Monday, May 4, 2009

On Not Going Back

My fellow blog writers are dropping like flies. Two have gone back to the United States and the ones who are left have departure dates not far off. Their eyes are already focused far to the north. It’s the same for all the foreign community. There is a boiling down to just the year-round residents— those who can face being further boiled in the summer to come. We are among the ones who no longer go back.

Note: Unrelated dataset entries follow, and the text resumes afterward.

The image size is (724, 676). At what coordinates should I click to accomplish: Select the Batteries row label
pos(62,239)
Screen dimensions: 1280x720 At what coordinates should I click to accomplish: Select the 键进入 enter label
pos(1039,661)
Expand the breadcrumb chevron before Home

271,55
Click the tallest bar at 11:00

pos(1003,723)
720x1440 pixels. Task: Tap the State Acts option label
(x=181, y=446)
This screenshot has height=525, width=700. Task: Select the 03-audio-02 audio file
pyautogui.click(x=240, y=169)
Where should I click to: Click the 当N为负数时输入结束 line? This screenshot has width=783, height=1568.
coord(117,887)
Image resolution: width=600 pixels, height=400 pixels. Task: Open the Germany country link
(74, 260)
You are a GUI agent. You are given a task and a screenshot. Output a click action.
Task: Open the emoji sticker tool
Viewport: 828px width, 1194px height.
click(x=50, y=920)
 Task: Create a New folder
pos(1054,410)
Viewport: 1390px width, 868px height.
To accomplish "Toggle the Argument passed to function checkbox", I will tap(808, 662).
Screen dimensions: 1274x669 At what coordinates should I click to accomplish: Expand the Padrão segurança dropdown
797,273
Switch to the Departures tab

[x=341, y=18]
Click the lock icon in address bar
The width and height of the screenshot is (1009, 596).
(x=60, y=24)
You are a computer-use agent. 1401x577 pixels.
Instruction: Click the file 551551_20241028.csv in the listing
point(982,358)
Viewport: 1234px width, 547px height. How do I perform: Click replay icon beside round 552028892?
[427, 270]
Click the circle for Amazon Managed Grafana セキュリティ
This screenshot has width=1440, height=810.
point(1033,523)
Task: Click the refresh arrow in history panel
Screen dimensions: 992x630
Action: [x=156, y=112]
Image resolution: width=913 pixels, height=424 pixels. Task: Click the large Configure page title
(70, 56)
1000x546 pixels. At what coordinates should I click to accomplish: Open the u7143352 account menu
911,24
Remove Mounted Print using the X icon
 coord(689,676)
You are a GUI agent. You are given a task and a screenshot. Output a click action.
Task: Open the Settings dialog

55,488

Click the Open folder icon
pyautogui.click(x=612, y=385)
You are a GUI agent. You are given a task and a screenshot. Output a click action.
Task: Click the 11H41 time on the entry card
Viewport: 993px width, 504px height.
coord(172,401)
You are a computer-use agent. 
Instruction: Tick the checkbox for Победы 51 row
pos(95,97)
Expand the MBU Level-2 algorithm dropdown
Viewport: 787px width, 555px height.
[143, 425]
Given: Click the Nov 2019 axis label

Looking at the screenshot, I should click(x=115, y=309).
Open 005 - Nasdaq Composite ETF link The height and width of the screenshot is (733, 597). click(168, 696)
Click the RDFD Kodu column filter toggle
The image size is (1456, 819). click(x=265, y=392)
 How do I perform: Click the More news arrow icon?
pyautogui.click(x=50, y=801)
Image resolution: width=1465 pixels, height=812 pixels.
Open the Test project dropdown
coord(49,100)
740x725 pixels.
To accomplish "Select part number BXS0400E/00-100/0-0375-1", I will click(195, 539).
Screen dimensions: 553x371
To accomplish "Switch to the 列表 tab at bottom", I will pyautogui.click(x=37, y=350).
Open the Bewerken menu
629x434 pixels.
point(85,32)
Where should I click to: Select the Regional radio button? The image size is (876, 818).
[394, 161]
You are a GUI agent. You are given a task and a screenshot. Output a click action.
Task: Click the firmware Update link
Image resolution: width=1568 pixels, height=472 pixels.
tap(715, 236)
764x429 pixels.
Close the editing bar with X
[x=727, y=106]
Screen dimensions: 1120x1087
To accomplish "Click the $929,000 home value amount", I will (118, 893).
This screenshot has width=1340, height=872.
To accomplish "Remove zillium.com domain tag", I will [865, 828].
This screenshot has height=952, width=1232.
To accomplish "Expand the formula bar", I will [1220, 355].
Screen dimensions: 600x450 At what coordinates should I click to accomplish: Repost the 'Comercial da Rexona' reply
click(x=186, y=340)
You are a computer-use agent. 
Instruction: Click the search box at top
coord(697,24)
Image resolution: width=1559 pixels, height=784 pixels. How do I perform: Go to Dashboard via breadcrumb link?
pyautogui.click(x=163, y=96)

Every year another person or couple joins the ranks of the year-round. The ties to Back There have been loosening. For several years membership on all those committees has been allowed to go into months of suspension but eventually they don’t want you any more and you don’t mind. The war will be stopped, the watershed saved, and strategies for world peace developed by others. Friends wonder how important they are to you. Events and crises have gone on fine without your participation. You can hardly bear to face the neglected northern home, the opportunity for spring planting passed. There remains the greatest draw—grandchildren, but there is a perfectly functioning international airport. If your children weren’t nearby, one airport is as good as another.

For us, time in Mexico had come to be the better part of the year and time spent here had gone from two weeks, to three months and on to six. The attachment to new friends had grown. New community interests had come along too but with a tiny fraction of the meetings. We eventually had broadband and NPR. Our new home was lovely and open and filled with soft breezes. The flowers were so easy to grow. More and more ties to Back There were either cut or stretched to reach into the tropics.

Now I admit that my husband and I will also leave San Pancho for the summer and fall. We will go two hours away to our cool mountain home in San Sebastian. Turns out we don’t want to be boiled either. Three other foreign resident San Pancho couples have adopted the same plan and perhaps more will follow. Over time, commitment to the new pueblo has grown with friendships becoming established and joint projects started. When we are on the coast we often think of the mountain town, and vice versa. We seem to have chosen the same bind, but with the not-insignificant difference of a two hour drive rather than four days or more. We can easily check in. No meetings there either, though we did recently join a protest to save an ancient tree. Here we go again.

1 comment:

Netta and Lily said...

Hello,

We are a young family from Quebec, Canada, planning to spend 3 months next winter in Mexico. We would like to do some volunteer work and setle in a friendly village and are looking for contacts and an affordable place to stay with our young daughter Lily (now 14 months).
I found your blog and am enjoying reading it.